§ Task to carry out
Once the pictures are set aside, copy the records below exactly as they stand.

§ Source data
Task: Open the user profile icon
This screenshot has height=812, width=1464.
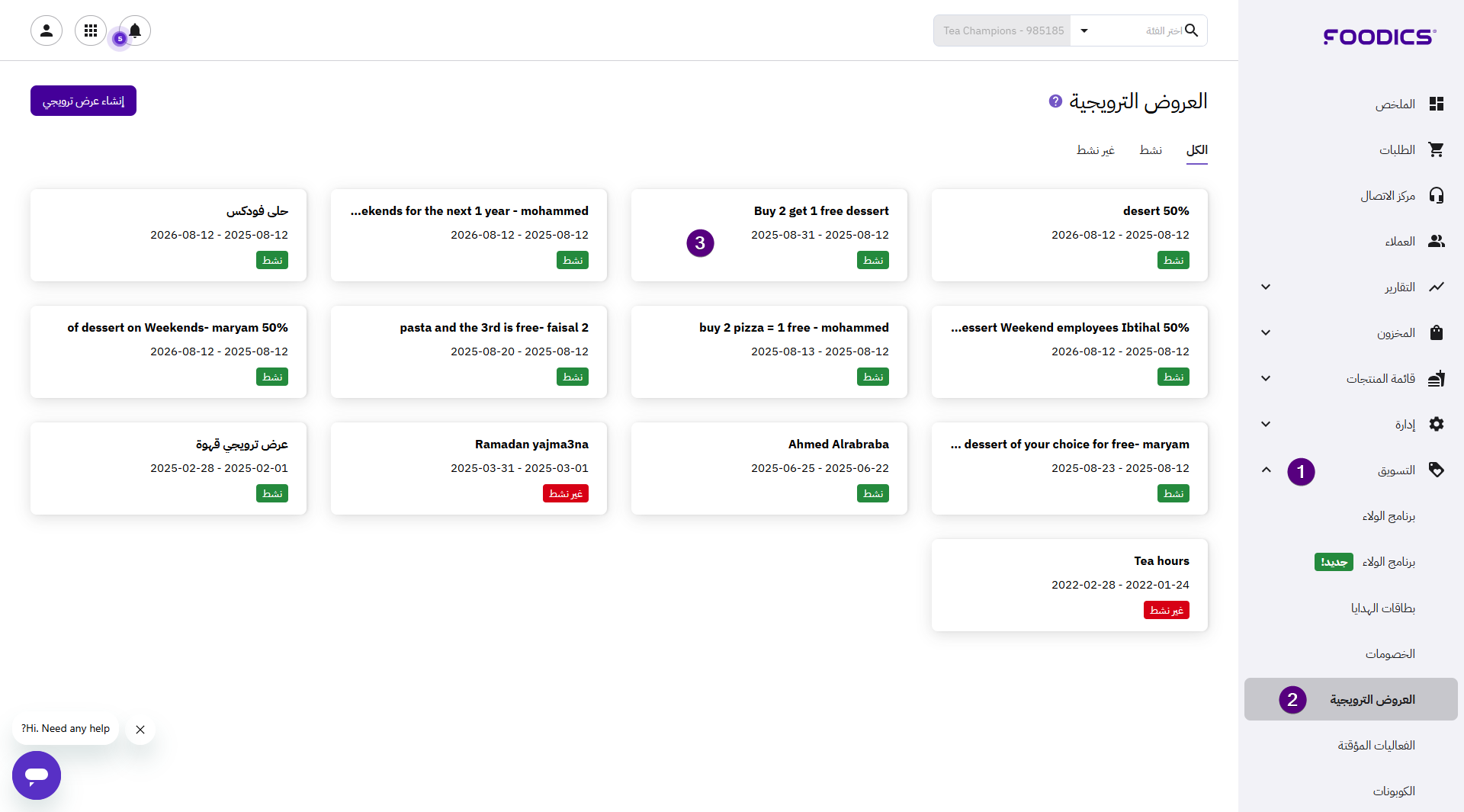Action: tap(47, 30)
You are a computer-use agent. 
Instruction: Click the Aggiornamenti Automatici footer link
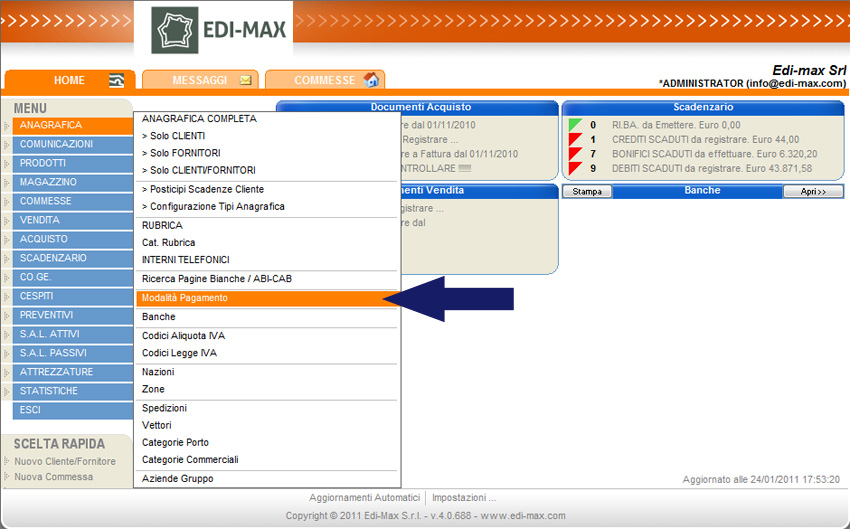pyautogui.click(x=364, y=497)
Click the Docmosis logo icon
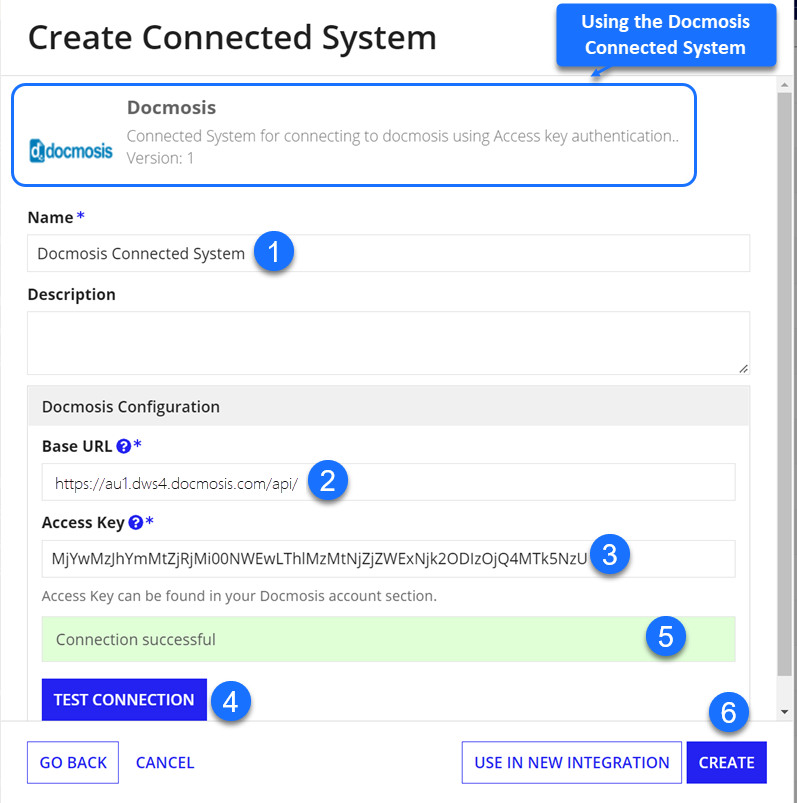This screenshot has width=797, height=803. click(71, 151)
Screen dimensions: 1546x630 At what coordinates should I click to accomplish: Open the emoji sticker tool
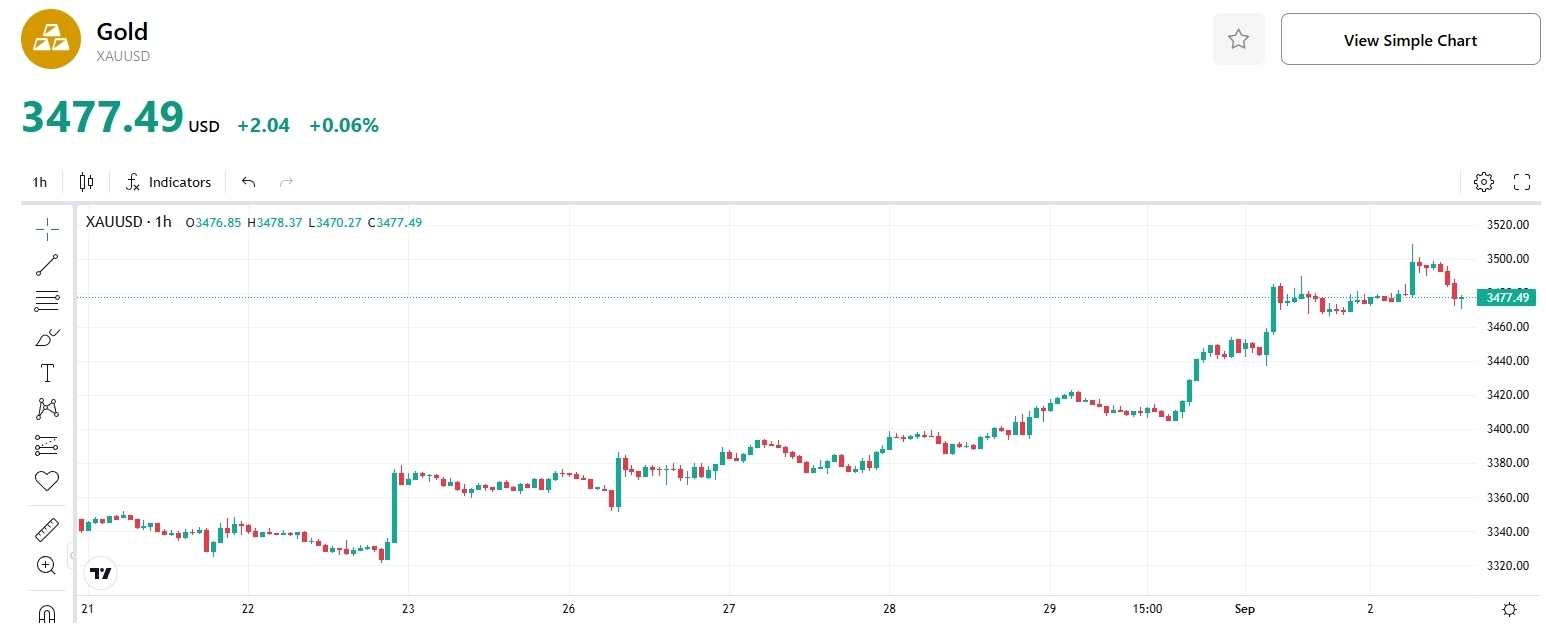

§ Solution below
Task: Open the user profile icon
This screenshot has height=812, width=1464.
Action: tap(47, 30)
You are a computer-use agent. 
Instruction: Click the Aggiornamenti Automatici footer link
pyautogui.click(x=364, y=497)
Click the Docmosis logo icon
This screenshot has width=797, height=803. click(71, 151)
Screen dimensions: 1546x630 At what coordinates should I click to accomplish: Open the emoji sticker tool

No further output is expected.